De l'annonce d'un moratoire de six mois sur cette hausse, mardi 4 décembre, à l'annulation de l'augmentation en 2019, mercredi 5, retour en cinq actes sur le rétropédalage de l'exécutif.
1Matignon annonce un moratoire de six mois
La journée de mardi marque un tournant dans la réponse du gouvernement face au mouvement des "gilets jaunes". Tôt dans la matinée, Matignon révèle à l'AFP que le Premier ministre, Edouard Philippe, va annoncer un moratoire sur la hausse des taxes sur les carburants.
Selon une source gouvernementale, la mesure a été décidée lors d'une réunion de crise, présidée par Emmanuel Macron lundi soir. Quarante-huit heures plus tôt, de graves violences ont éclaté à Paris, en marge de l'"acte 3" de la mobilisation des "gilets jaunes". La situation est critique : 133 personnes ont été blessées et 412 ont été interpellées.
Selon les informations de franceinfo, l'idée d'un moratoire de six mois sur cette augmentation était présente dans une première version du discours d'Emmanuel Macron sur la transition écologique, mardi 27 novembre. Elle a finalement été supprimée du texte final, moins d'une heure avant l'allocution du président.
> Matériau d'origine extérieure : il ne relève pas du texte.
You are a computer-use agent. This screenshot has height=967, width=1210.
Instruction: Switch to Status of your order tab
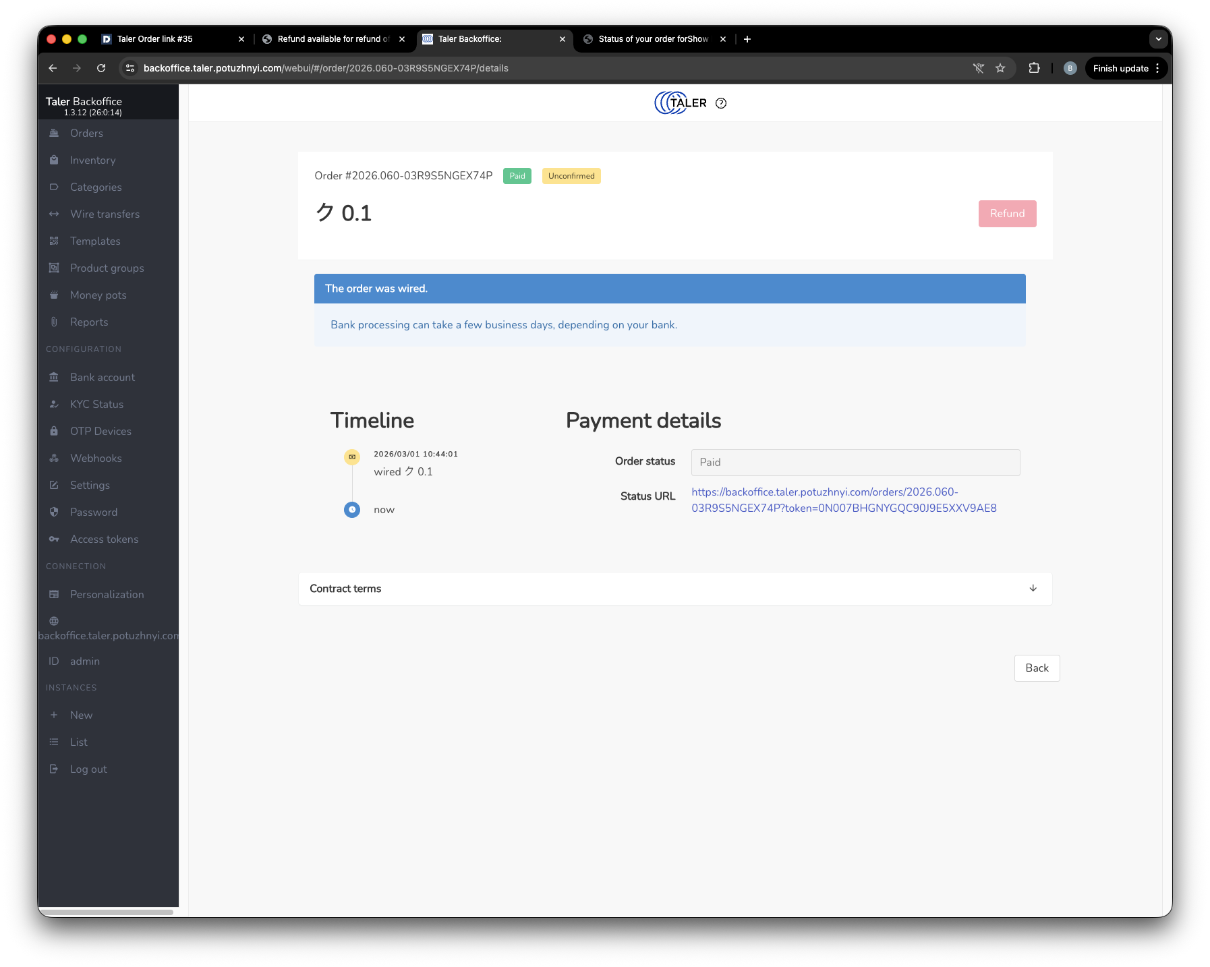[653, 39]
2Edouard Philippe confirme ce moratoire
Lors d'une allocation depuis l'Hôtel de Matignon, le chef du gouvernement annonce, quelques heures plus tard,, un ensemble de mesures en réponse à la mobilisation des "gilets jaunes". Edouard Philippe promet alors "une suspension pendant six mois de la hausse de la taxe carbone, de la convergence diesel-essence et de la hausse de la fiscalité sur le gazole entrepreneur non routier".
Ces augmentations "ne s'appliqueront pas avant d'être débattues par toutes les parties prenantes" pendant la concertation sur les réponses à apporter aux "gilets jaunes", poursuit-il. "Il faut mettre en œuvre des mesures d'accompagnement. Si on ne les trouve pas, nous en tirerons les conséquences", lance le Premier ministre.
A ce moment-là, Edouard Philippe n'exclut donc pas l'inscription de l'augmentation dans un budget rectificatif "au printemps", à l'issue des débats sur les solutions à apporter aux "gilets jaunes".
3Le Premier ministre évoque une annulation
Changement de ton mercredi. Au cours d'un débat de cinq heures à l'Assemblée nationale sur les mesures annoncées la veille par Edouard Philippe, le Premier ministre va plus loin, dans les concessions faites aux "gilets jaunes". Il ne s'agit alors plus d'un moratoire de six mois, mais d'un abandon pour 2019.
Si nous ne trouvons pas les bonnes solutions, alors, nous n'appliquerons pas cette taxe.
Edouard Philippedevant les députés
Et le Premier ministre de conclure en annonçant que "la hausse de cette taxe est désormais abandonnée dans le PLF [projet de loi de finances] 2019". "Elle ne sera pas dans le PLF 2019 et toute solution devra être issue du débat", ajoute-t-il. Ses mesures sont approuvées par l'Assemblée nationale, par 358 voix contre 194.
4L'Elysée parle d'une hausse "annulée"
Mercredi soir, l'Elysée tente de clarifier la position du gouvernement. La présidence annonce ainsi à franceinfo que l'augmentation de la taxe carbone au 1er janvier n'est pas "suspendue, ni différée", mais purement et simplement "annulée". L'Elysée enterre donc le moratoire de six mois proposé par Edouard Philippe la veille, et déjà remis en cause par le Premier ministre lui-même quelques heures plus tôt, au Palais Bourbon.
5L'exécutif nie tout différend
Peu après cette annonce, la présidence précise ses propos dans un communiqué, relève Le Monde. L'Elysée assure alors que "le président et le Premier ministre ont souhaité de concert que la hausse de la taxe carbone prévue dans le PLF 2019 soit supprimée". Il nie ainsi tout désaveu du Premier ministre par Emmanuel Macron.
Le ministre de la Transition écologique et solidaire, François de Rugy, a justifié lui aussi les changements de direction du gouvernement, mercredi soir, sur BFMTV, lors d'un débat avec des "gilets jaunes". "Le président (...) m'a dit : 'Les gens ont eu l'impression qu'il y avait une entourloupe, qu'on leur disait c'est une suspension mais hop, ça reviendra après'", a défendu le ministre.
"Il n'y a aucun différend" entre le chef du gouvernement et le président, a insisté de son côté le ministre de l'Economie, Bruno Le Maire, sur France 2 jeudi matin. "La taxe sur les carburants est supprimée pour 2019, je pense que le message est suffisamment clair."